Restate word for word the lines below, from the one containing "Follow the 去设置 link" through the final line, with no pictures included.
==== RECORD EXCERPTS
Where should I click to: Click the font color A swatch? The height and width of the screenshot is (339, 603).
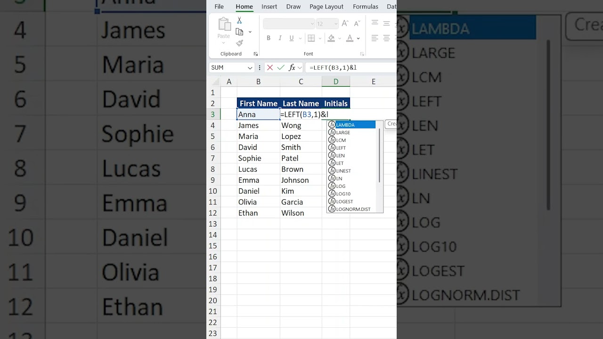pyautogui.click(x=350, y=38)
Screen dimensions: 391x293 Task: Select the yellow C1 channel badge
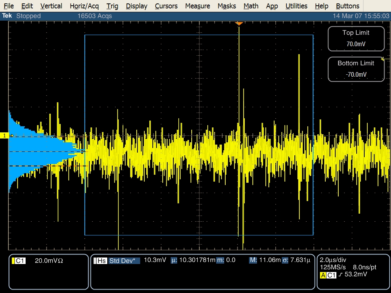[x=19, y=261]
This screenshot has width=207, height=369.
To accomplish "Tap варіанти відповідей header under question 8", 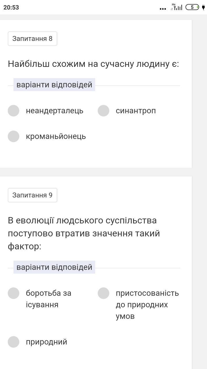I will click(54, 85).
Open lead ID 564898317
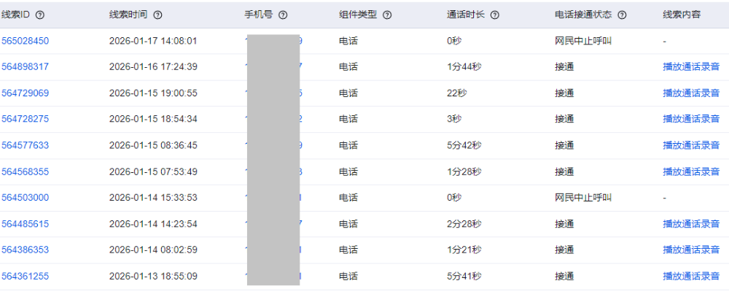The height and width of the screenshot is (297, 729). click(25, 67)
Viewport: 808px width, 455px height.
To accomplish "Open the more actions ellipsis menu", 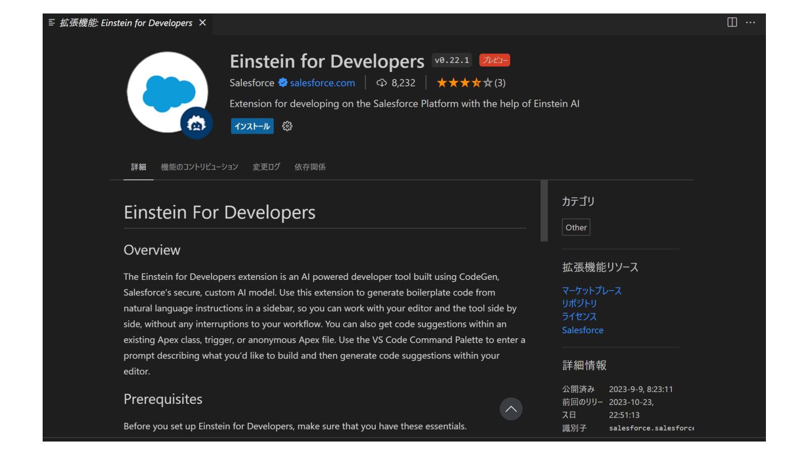I will [x=750, y=22].
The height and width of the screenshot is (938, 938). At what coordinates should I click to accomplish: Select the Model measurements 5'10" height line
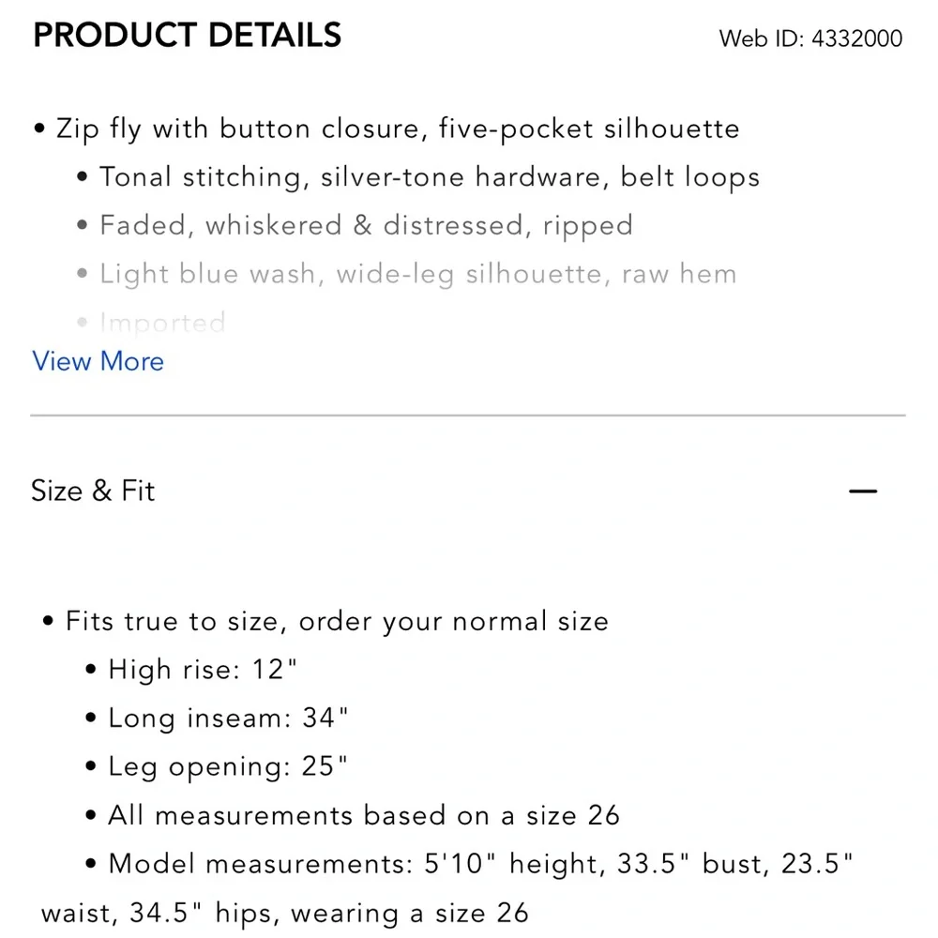point(480,864)
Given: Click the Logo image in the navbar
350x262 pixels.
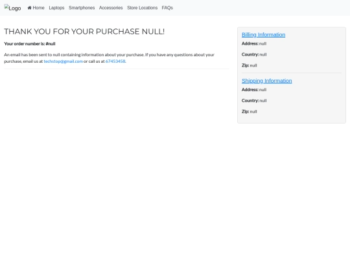Looking at the screenshot, I should (12, 8).
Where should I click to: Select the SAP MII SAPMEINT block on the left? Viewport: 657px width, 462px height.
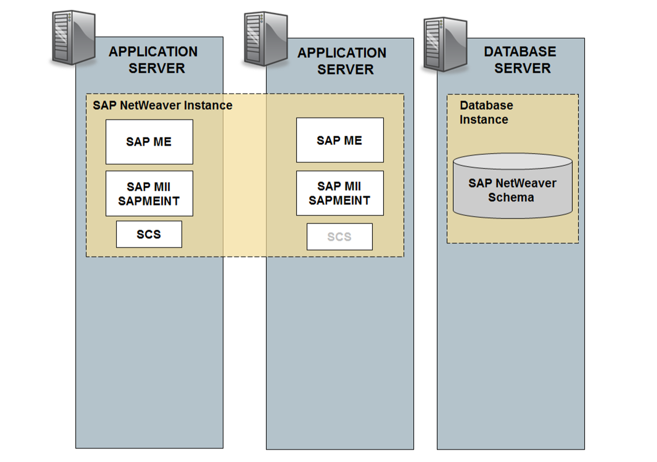(149, 193)
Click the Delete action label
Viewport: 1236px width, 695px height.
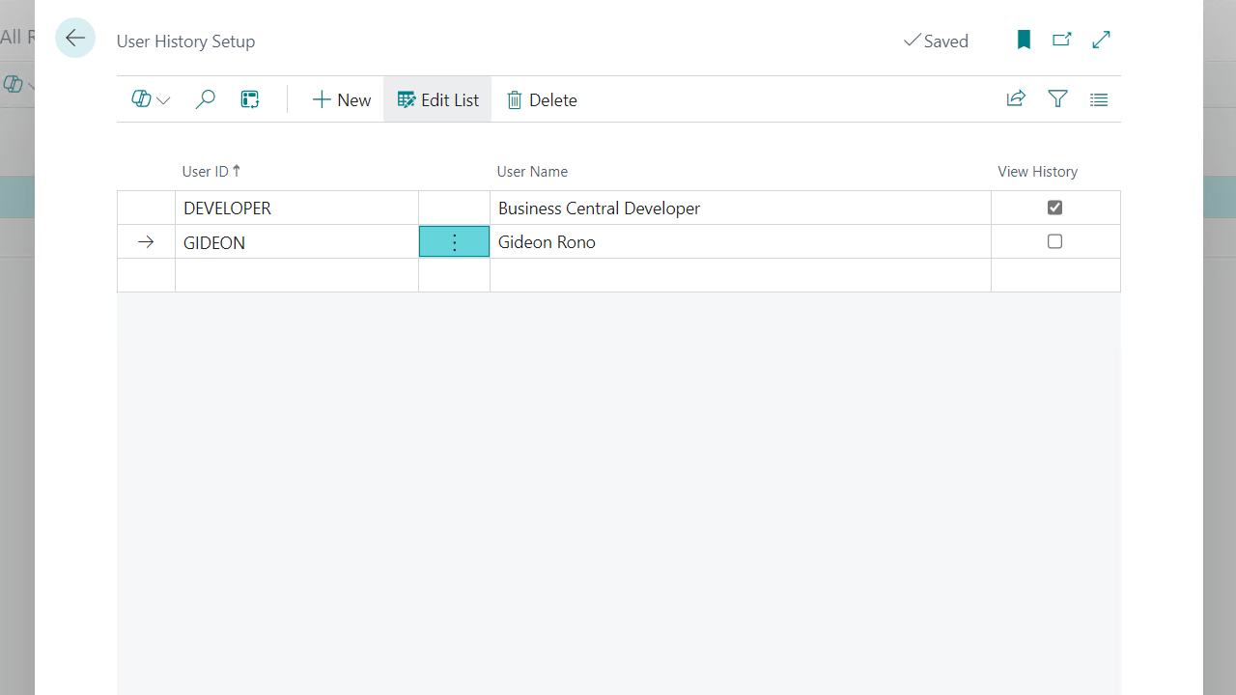click(x=551, y=99)
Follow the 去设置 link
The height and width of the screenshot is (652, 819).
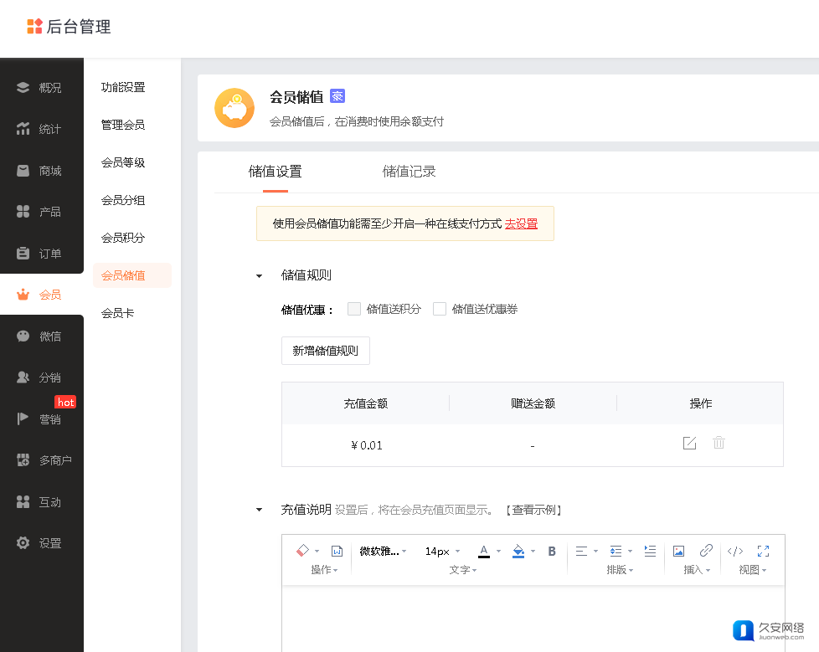coord(521,223)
========
— YOUR RESPONSE —
Follow the 去设置 link
The height and width of the screenshot is (652, 819).
coord(521,223)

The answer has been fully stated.